第7話 

文字数 2,455文字

 一瞬で青い鎧そのものや鋼の盾すらも切り裂く神聖剣。
 橋の凸凹も気にしない俺の軽やかなステップ。
 向かってくる相手の動きが逐一気づけてしまう研ぎ澄まされた直観。

 それらが俺を最強にしていた……。


 俺は一呼吸すると、薙ぎ払った青い鎧の人たちが辛うじて生きていることにホッとした。それと同時に、火炎による橋からの熱や煙で激しく咳き込んだ。ラピス城へと繋がる唯一の橋はマルガリータと俺によって、あっという間に形勢逆転していた。

「あ! 鬼窪くん! 危ない!!」

 空中からのマルガリータの叫びで俺は躱す態勢を一瞬速く作れた。
 大勢の青い鎧の人たちの中から光る剣が飛び出して俺のマントの端を切り裂いた。
 
「ラ……ライラック……か?」
「オニクボよ! 必ず戻って来ると信じていたぞ!!」

 多くの青い鎧を跨いで突進してくるライラックの白い鎧が迫る。俺は神聖剣を片手に持ち、髑髏が彫り込まれた短剣も片手に持った。

「ライラック! この橋を守るためにここで決着を付けてやる!!」
 
 神聖剣とライラックの剣から火花が飛び散った。
 遥か前方の橋では爆音が木霊する。未だマルガリータが空中を飛びまわり数千の青い鎧の人たちと交戦中だった。

 熱気と熱風で汗が頬を伝った。
 俺から仕掛けた。
 神聖剣を思いっきり振り上げ、ライラックの懐に突撃する。
 だが、ライラックは大盾を真っ正面に構えると、剣を斜め横に振り上げる。
 
「見えた!!」

 俺はライラックの懐寸前でジャンプして前転した。目の前にがら空きのライラックの背中と白いマントが見える。

 髑髏の短剣で心臓の部分に突きを放った。

 が、ライラックは振り向き様に大盾で短剣の突きを弾いてしまった。

 俺は軽いステップでバックして態勢を整えた。
 ライラックも後ろへ後退して態勢を整える。
 
「ふうっ、ふうっー……うう……。貴様! 本当に私に斬られそうになって、ただ逃げ回っていた。あの時のオニクボの息子か?!」
「ああ、そうだ!! いや、ちがーーう!! 俺は普通の高校生だったんだ!」
「何? 高校生?? とは、一体何だ!!」
「ただの学生さ!!」

 俺は神聖剣を遥か上空へ向けて構えた。

 そして、気合いと共に最上段からの神聖剣を振り下ろそうとした。
 が、遠い橋の方から数発の大砲の弾が俺に向かって飛んできた。

 俺を爆風と熱が襲う。
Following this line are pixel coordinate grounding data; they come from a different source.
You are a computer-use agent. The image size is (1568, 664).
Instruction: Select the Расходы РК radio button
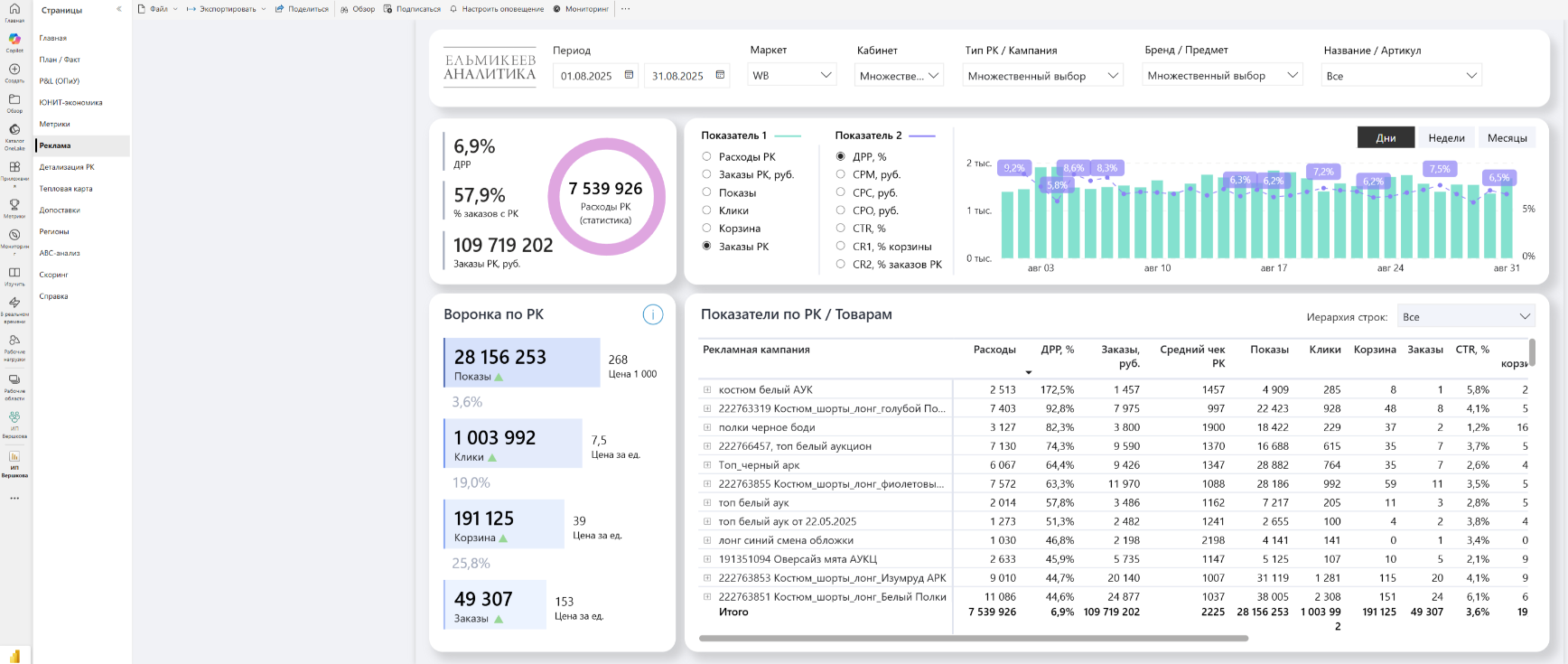[706, 156]
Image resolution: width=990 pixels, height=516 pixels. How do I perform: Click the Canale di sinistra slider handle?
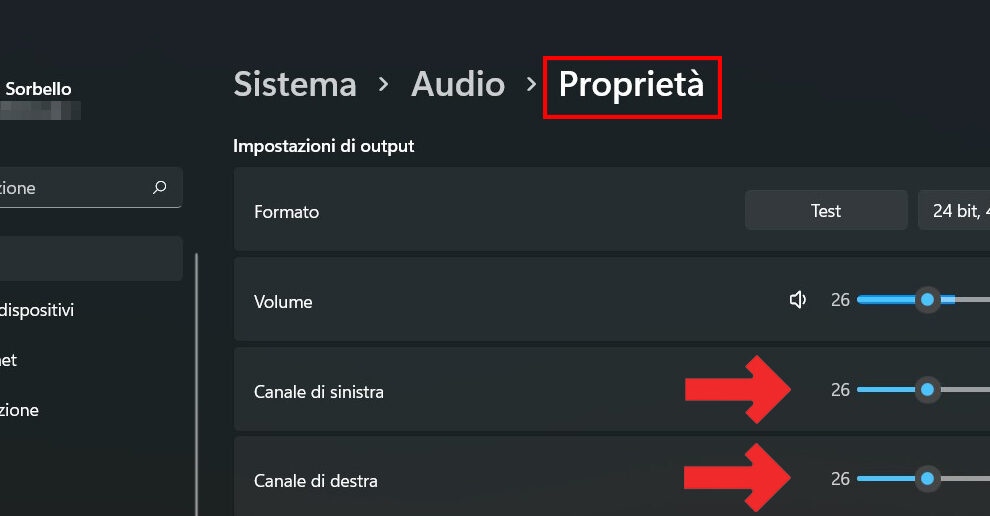(928, 389)
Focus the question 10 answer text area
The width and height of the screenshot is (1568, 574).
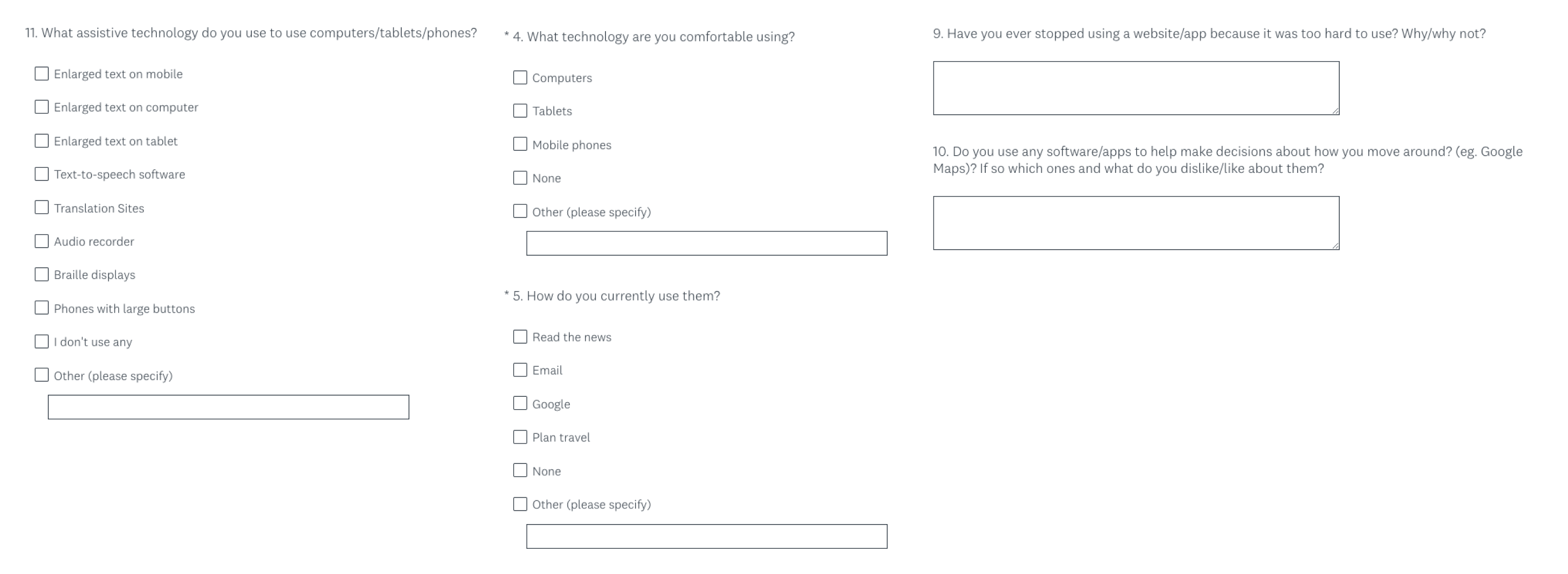pos(1135,223)
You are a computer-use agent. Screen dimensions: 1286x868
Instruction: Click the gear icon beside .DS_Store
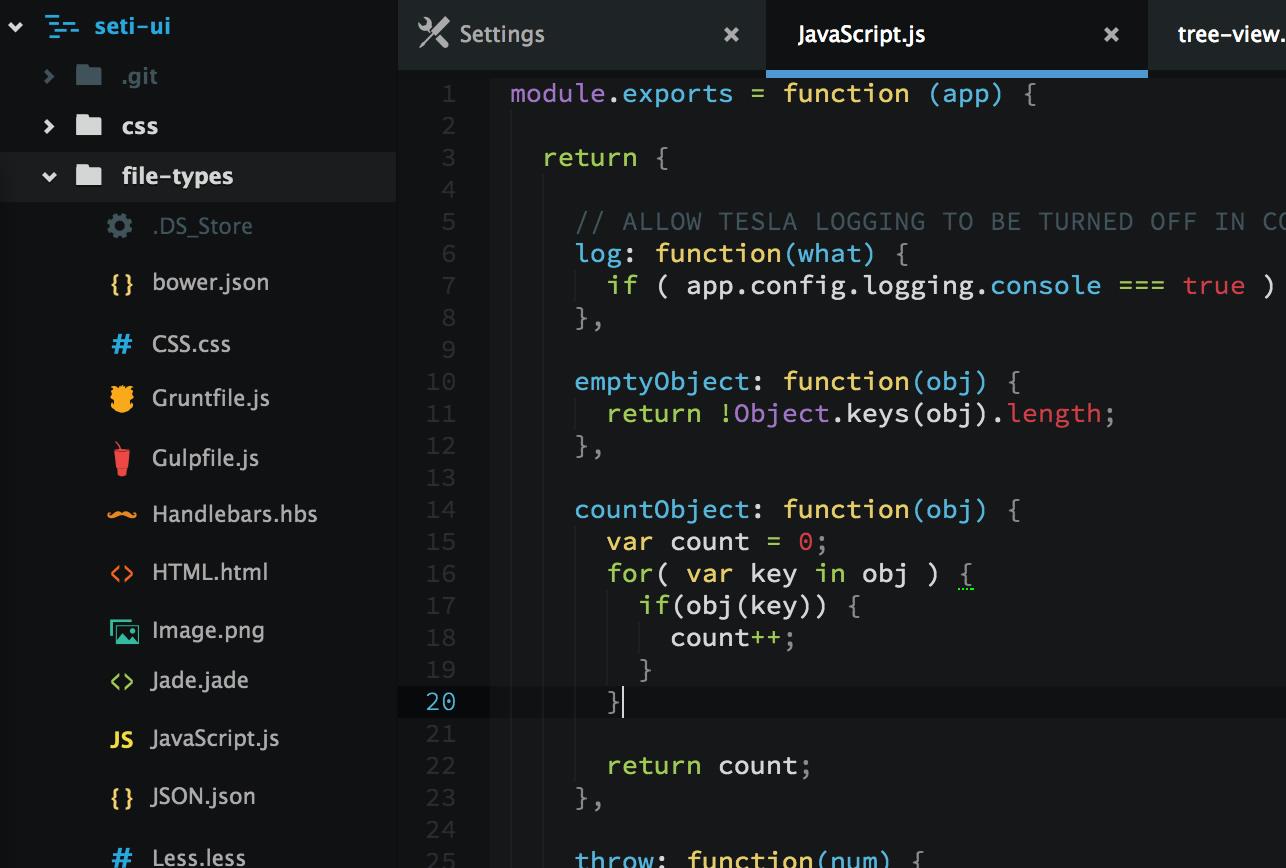118,226
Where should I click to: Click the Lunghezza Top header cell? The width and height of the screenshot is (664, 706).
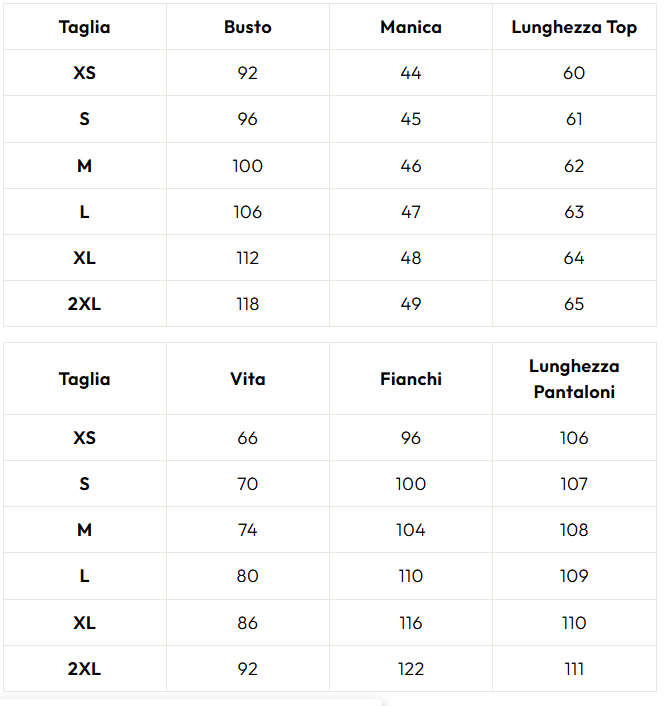[574, 27]
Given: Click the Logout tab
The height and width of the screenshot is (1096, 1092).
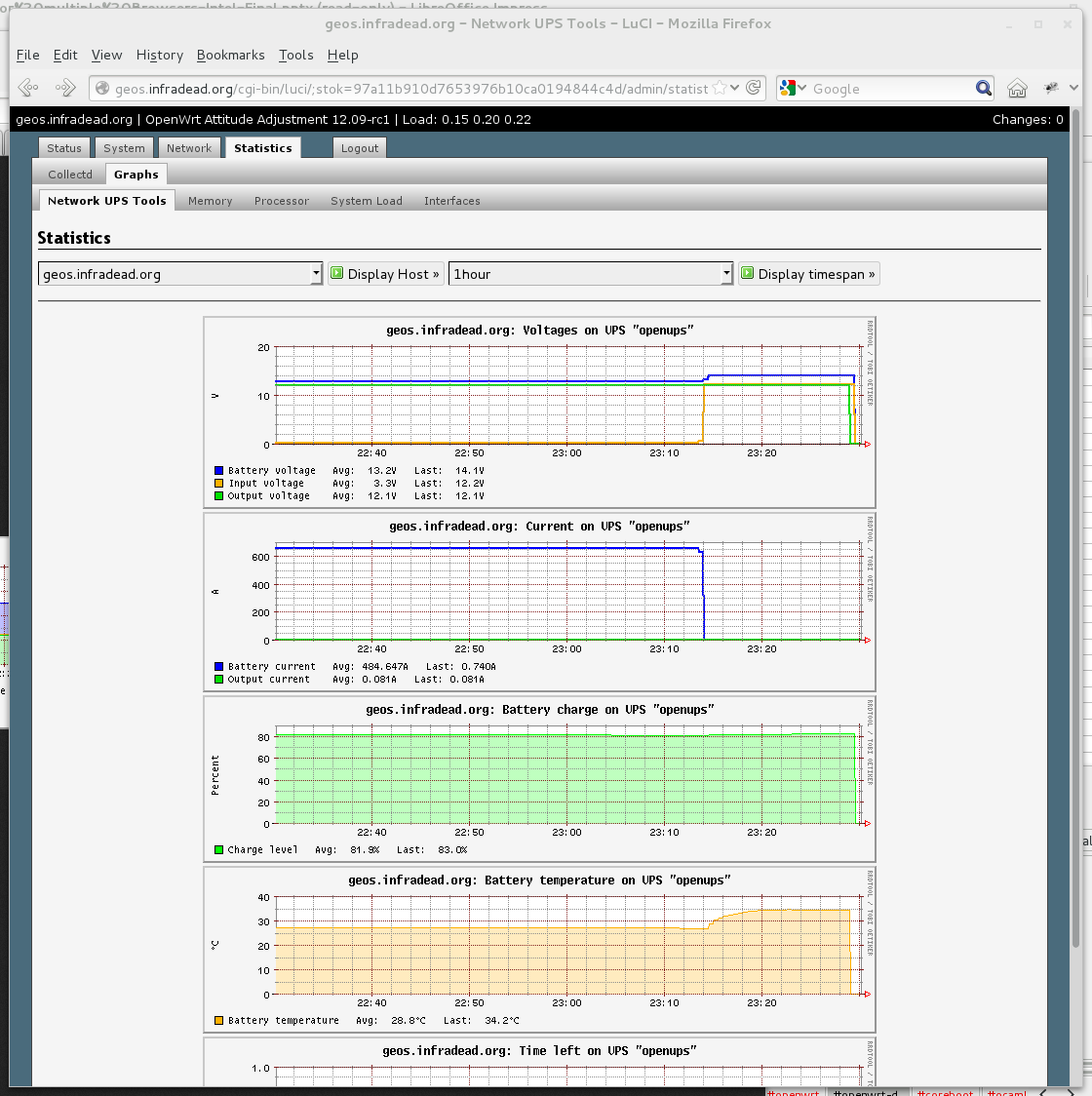Looking at the screenshot, I should [360, 148].
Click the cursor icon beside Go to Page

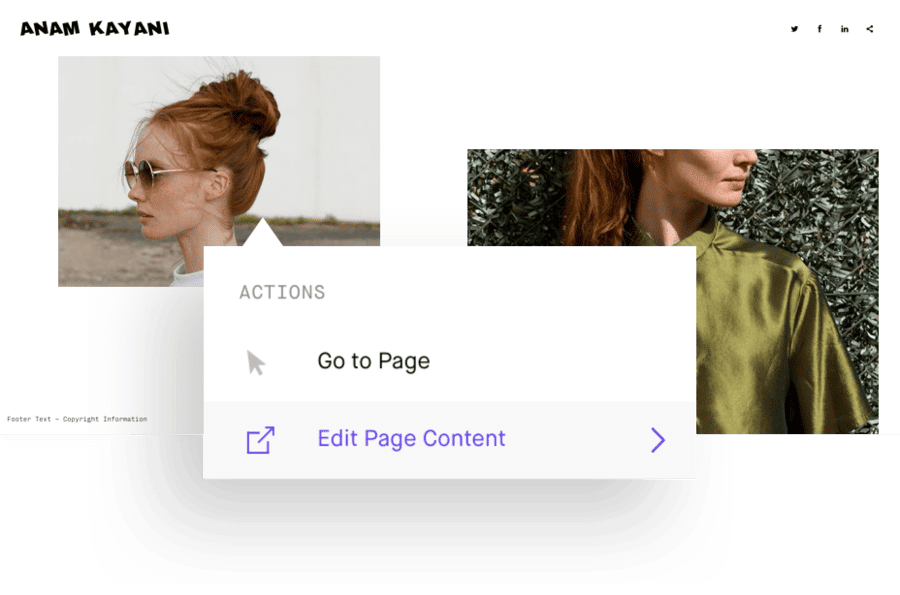click(x=256, y=362)
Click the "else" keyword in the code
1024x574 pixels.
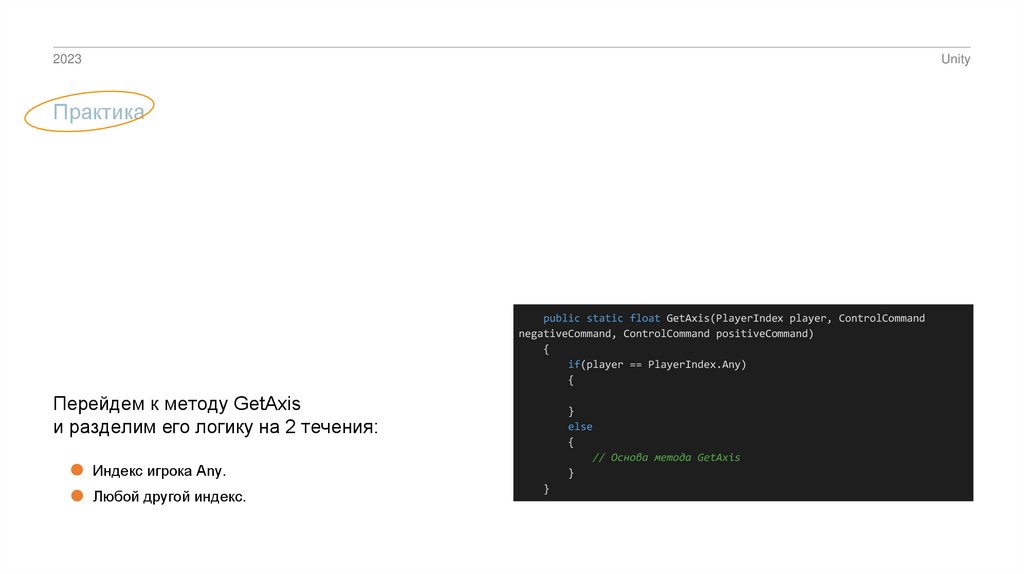pos(580,427)
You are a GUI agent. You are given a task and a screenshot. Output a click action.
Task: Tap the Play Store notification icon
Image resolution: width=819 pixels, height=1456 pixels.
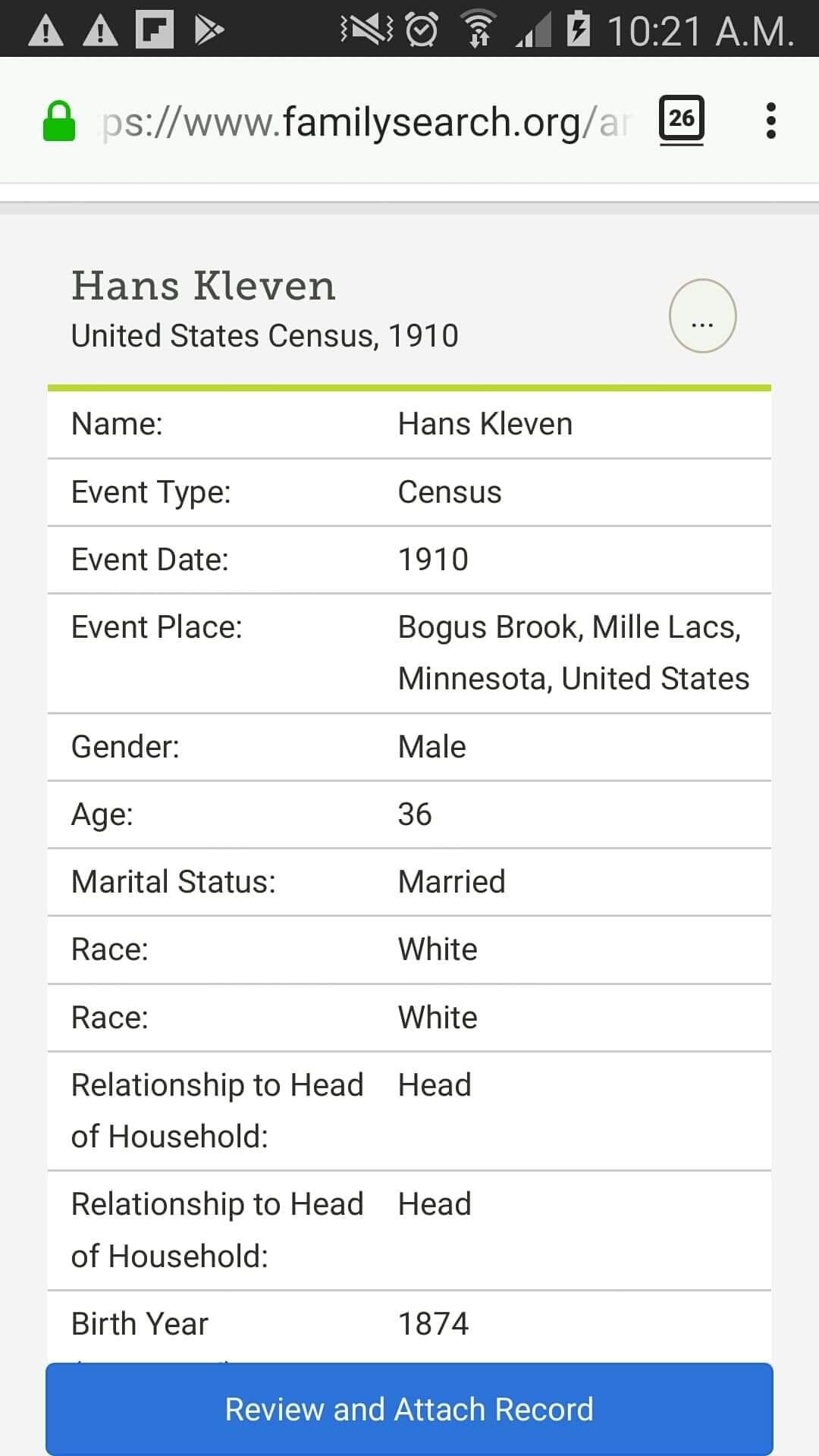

凄まじい轟音と衝撃と共に目から火花が飛んで、耳がキ―ンと鳴った。何が起きたのかわからない。激しい頭痛と耳鳴りを抑えて、周囲を見回すと、いつの間にか俺の前には、風に包まれたマルガリータが右手を挙げて立っていた。激しい砲撃を空気が振動するほどの突風で全て弾いてしまっている。砲弾は橋から海の方へ吹っ飛んで爆発する。

「ふーっ、危ない。危ない。……鬼窪くん無事?」
「ありがとうな。マルガリータ」
「無事で良かった。大砲の弾は私に任せて。でも、今度からは騎士団たちはどうしようもないからね。自分でなんとかしてね。じゃ!」
「へ?? ライラックもか??」

 マルガリータは再び大きな箒へと跨ると空を飛んだ。そして、次々と撃たれる砲撃を風で弾き飛ばしていく。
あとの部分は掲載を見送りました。